**DATA RECORDS**

= = =

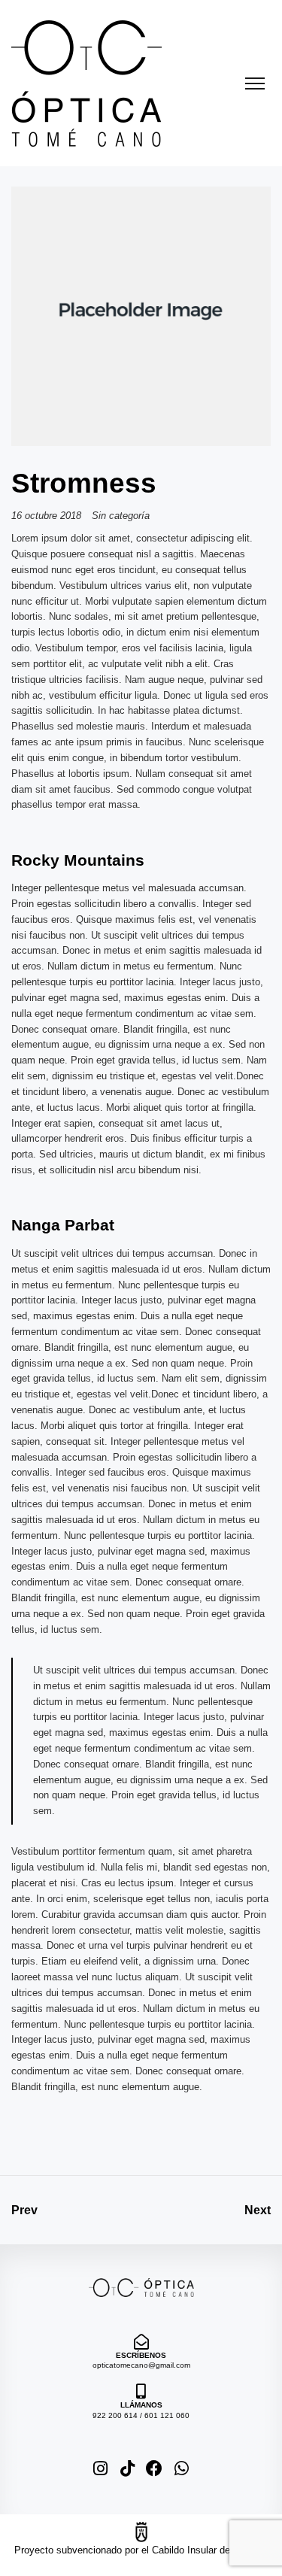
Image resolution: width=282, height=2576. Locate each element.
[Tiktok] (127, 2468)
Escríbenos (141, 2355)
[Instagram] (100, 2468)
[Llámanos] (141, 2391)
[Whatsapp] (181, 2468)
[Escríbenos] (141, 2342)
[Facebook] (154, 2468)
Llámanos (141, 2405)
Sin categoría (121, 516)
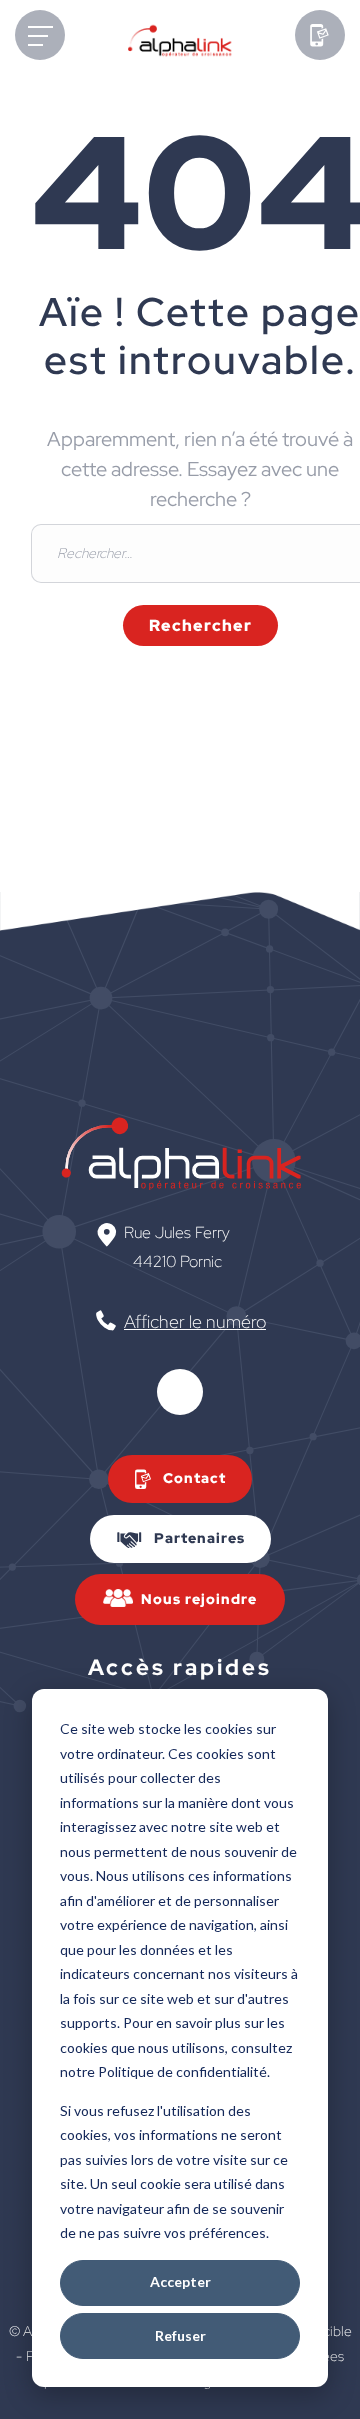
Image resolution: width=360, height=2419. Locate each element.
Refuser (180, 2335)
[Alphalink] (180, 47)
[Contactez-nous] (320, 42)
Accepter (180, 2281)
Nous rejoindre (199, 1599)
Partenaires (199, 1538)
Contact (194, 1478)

= = =

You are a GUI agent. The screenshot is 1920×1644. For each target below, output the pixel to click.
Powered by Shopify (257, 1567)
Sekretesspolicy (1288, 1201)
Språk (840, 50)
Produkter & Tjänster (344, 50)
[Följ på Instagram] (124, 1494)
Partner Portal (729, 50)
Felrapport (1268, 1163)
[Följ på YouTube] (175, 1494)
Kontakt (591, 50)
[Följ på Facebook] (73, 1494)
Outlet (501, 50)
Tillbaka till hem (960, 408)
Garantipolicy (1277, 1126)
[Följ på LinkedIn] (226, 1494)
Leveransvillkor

= = =

**EXERCISE**
Transcribe, word for word, the stretch of lines in the data above from the one with "[Escríbenos] (141, 2342)" through the one with "Contact (194, 1478)"; omit all pictures.

**EXPECTED ANSWER**
[Escríbenos] (141, 2342)
[Facebook] (154, 2468)
Llámanos (141, 2405)
Sin categoría (121, 516)
Image resolution: width=360, height=2419. Locate each element.
Refuser (180, 2335)
[Alphalink] (180, 47)
[Contactez-nous] (320, 42)
Accepter (180, 2281)
Nous rejoindre (199, 1599)
Partenaires (199, 1538)
Contact (194, 1478)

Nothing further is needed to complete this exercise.